### What you should do
Count how many lines of the records below contain the string "height", treating uppercase and lowercase as different, and reply with only that number.

* START Data for this task *

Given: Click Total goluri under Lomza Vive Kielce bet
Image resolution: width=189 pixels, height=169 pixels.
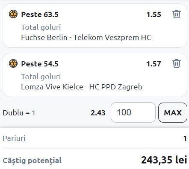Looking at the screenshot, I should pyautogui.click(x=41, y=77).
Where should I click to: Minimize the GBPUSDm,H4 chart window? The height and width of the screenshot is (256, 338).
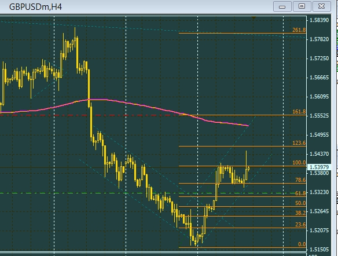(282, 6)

* END Data for this task *
* START Data for this task *

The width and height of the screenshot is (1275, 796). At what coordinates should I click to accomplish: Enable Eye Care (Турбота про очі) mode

* END Data for this task *

### Exercise result
3